Has anyone used Ambos stockfeeds Supercool Horse pellets for their rats? I can get a 25kg bag at my local Co-op for $14.95 which makes it over $10 per bag cheaper than Biomare. Just wondering if it's as good as Biomare Horse cubes?
 
Some of my lineages of rats get regularly over 600g. Just big rats. You can select for size just like you can select for anything else. If I am going to use them for food though I generally want to use these ones to cull at younger ages, as they have grown faster and used less food, so it is more efficient. I prefer to use a higher quality food and find other ways to be efficient with money, than skimp on the price of food/kg, and have less efficient growth and reproduction. My rats are much more healthy and efficient since getting off crappy biomare.
 
SpeediBeet needs to be soaked before fed as it swells ALOT.

At the moment i'm feeding my rats the vetafarm pellets, a mix of fruit n veg which changes mix every month (which has at least 3 red veg and 3 green veg and a maximum of 3 fruit), soaked and sprouted seed, some wet cat food, a mix of seeds (quinoa, black chia, seasame seed, linseed and only those) then they get things like bones to chew on, dried fish and some porridge made with water in the mornings if they've been good!
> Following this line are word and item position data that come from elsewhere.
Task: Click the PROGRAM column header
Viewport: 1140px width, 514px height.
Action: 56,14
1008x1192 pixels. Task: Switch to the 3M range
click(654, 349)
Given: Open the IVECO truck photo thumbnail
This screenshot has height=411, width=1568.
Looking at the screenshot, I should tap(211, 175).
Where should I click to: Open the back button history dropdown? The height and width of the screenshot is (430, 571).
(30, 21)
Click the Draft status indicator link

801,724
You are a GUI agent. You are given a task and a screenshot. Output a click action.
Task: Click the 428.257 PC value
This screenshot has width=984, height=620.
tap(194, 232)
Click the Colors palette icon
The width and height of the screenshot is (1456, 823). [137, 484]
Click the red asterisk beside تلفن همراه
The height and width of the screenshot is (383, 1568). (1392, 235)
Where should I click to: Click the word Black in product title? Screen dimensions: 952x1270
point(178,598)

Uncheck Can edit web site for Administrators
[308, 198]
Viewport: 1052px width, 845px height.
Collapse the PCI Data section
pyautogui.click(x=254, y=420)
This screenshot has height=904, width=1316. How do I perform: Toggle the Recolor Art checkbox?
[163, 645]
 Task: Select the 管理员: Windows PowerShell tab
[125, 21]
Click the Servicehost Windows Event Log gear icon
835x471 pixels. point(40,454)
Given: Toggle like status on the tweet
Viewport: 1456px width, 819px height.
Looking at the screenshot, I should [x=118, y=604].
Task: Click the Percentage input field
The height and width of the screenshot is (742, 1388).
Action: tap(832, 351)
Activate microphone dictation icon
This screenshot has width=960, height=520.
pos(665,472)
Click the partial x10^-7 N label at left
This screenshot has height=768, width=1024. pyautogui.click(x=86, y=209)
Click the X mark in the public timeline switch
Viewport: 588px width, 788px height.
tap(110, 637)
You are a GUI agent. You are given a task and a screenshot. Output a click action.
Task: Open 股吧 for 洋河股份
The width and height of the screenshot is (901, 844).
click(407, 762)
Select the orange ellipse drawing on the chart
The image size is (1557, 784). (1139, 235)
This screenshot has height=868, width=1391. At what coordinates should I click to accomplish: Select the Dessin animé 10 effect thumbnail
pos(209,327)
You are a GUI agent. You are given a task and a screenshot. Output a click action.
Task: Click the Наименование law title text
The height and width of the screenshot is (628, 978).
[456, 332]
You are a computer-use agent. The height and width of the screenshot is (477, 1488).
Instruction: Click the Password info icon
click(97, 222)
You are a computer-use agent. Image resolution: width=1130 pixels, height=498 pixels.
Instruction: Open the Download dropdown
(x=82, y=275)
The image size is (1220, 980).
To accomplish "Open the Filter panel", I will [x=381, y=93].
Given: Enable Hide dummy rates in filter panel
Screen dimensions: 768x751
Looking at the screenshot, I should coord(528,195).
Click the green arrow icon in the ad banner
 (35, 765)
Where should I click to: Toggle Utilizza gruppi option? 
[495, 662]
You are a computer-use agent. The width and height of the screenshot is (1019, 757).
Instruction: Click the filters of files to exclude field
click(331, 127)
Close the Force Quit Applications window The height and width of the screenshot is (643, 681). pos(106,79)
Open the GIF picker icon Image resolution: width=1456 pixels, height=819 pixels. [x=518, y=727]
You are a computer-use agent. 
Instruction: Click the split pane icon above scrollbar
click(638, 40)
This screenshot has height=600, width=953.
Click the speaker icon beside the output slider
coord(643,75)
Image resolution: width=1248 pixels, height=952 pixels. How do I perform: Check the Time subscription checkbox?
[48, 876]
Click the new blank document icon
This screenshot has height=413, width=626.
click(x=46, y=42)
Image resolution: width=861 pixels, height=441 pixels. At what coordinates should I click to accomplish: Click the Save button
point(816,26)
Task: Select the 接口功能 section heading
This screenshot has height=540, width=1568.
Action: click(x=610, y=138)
Probably not the greatest diet ever but they love it.
 
I use Aus Organics a certified organic rodent pellet and it does the job great and at $26.40(?)/25kg bag it's one of the cheapest on the market. To ad to this without using any chemicals, pesticides, antibiotics ect on my rodents I feel it makes them organic too which I would think makes my snake food organic ;) It is also all locally grown, milled and produced which is good too for supporting local Australian business's.
 
l was given a book a few years back put out by a collective of (10) universities in America on Rodent keeping and it covers everything from food,housing,bedding,blood counts and even urine counts and it makes very interesting reading especially some of the tabulated information a couple of points become very clear after only a few pages and graphs; the "optimal" temperature is 73f/23c, salt 1% max. & protien 12-14% and one other point that l have followed is that most of them mix two rodent foods (specialized pellets/kibble) together to encourage variety and l have personally found this to work very well in fact interestingly enough the different ratios of food choice between enclosures. solar 17
 
l was given a book a few years back put out by a collective of (10) universities in America on Rodent keeping and it covers everything from food,housing,bedding,blood counts and even urine counts and it makes very interesting reading especially some of the tabulated information a couple of points become very clear after only a few pages and graphs; the "optimal" temperature is 73f/23c, salt 1% max. & protien 12-14% and one other point that l have followed is that most of them mix two rodent foods (specialized pellets/kibble) together to encourage variety and l have personally found this to work very well in fact interestingly enough the different ratios of food choice between enclosures. solar 17
What do you define optimen performance as? This will determine the input perameters. I believe you probably require different nutritional perameters for optimen maintainence as compared to optimum growth. generally mammals require higher protein for growthe as opposed to mainatainence.